The company is a leader in messenger RNA for therapeutics and vaccines using new methods to develop potential treatments and cures for patients. on top of the $500 million in the offering press release, Moderna has granted the underwriting syndicate a 30-day overallotment option to purchase up to an additional $75 million worth of common stock at the offering price.
The original automatic shelf registration, which has to generally be filed prior to any formal announcement of a capital raise, included a mix of any sales of common or preferred stock, debt, warrants and units.
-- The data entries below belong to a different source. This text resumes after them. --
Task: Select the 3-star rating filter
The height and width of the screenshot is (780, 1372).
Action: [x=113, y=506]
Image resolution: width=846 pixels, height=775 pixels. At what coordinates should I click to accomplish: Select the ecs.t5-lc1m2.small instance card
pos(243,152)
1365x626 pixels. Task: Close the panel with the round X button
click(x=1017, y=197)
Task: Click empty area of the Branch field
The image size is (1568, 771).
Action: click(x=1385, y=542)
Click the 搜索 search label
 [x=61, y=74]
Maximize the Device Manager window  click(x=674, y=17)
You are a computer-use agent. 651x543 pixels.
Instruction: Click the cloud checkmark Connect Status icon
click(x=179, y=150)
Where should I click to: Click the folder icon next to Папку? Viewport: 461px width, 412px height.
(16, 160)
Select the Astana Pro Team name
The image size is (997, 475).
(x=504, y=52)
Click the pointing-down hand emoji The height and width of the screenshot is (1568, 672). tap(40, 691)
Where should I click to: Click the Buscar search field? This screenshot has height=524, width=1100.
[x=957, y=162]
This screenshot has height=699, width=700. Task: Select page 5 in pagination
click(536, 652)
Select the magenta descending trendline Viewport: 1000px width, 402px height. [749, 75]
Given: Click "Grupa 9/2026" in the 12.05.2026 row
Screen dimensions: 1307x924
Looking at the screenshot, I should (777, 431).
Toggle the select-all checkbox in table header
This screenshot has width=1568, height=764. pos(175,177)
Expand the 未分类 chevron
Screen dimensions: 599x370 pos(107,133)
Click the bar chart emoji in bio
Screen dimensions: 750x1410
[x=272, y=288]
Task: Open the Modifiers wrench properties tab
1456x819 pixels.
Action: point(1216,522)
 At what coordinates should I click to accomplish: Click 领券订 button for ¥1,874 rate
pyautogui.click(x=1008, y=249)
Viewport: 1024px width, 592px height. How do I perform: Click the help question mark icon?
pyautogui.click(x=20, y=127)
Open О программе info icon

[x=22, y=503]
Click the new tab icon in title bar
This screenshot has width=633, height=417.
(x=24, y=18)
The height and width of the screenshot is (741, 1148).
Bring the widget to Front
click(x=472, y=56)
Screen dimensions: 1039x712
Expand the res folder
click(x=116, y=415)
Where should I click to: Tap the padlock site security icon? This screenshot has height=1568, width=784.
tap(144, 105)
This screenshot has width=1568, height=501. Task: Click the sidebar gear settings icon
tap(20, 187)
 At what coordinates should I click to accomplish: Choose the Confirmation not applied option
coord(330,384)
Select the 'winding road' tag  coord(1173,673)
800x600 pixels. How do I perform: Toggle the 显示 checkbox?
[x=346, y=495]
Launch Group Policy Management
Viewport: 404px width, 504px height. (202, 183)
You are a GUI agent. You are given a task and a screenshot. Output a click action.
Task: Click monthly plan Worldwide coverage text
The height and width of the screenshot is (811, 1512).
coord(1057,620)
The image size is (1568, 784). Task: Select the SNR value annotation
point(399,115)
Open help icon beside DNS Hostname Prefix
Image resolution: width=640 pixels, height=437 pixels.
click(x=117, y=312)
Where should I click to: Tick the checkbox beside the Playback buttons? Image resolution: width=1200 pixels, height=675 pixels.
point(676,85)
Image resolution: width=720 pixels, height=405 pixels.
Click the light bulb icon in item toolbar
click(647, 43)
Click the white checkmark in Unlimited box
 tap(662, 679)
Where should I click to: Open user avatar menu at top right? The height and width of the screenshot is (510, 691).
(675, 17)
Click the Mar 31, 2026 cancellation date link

The good news is that all the shares being sold are being offered by Moderna rather than by existing shareholders. It had been assumed that Moderna was going to need to revisit the capital markets to keep funding its massive R&D platform and pipeline. The release said:
Moderna expects to use the net proceeds of the offering to fund clinical development and drug discovery in existing and new therapeutic areas; to fund further development of its mRNA technology platform and the creation of new modalities; and the remainder to fund working capital and other general corporate purposes.
A longer explanation of the “use of proceeds” under the larger shelf registration statement said:
We intend to use the net proceeds from the sale of any securities offered under this prospectus for general corporate purposes unless otherwise indicated in the applicable prospectus supplement. General corporate purposes may include research and development costs, potential strategic acquisitions or licensing of complementary businesses, services or technologies, expansion of our technology infrastructure and capabilities of our mRNA technology platform and repayment and refinancing of debt, working capital and capital expenditures. We may temporarily invest the net proceeds in a variety of capital preservation instruments, including investment grade, interest bearing instruments and U.S. government securities, until they are used for their stated purpose. We have not determined the amount of net proceeds to be used specifically for such purposes. As a result, management will retain broad discretion over the allocation of net proceeds.
Joint book-runners for the equity offering were listed as Goldman Sachs and Morgan Stanley. Moderna noted that the sale was “subject to market and other conditions,” but there has been ample interest and demand from the public and institutions.
Moderna shares closed up 1.7% at $23.65 on Monday, within a 52-week trading range of $11.54 to $29.79. Its consensus analyst target price from Refinitiv was last seen at $29.78.
Shares of Moderna traded down about 4.2% at $22.65 in Monday’s after-hours trading session.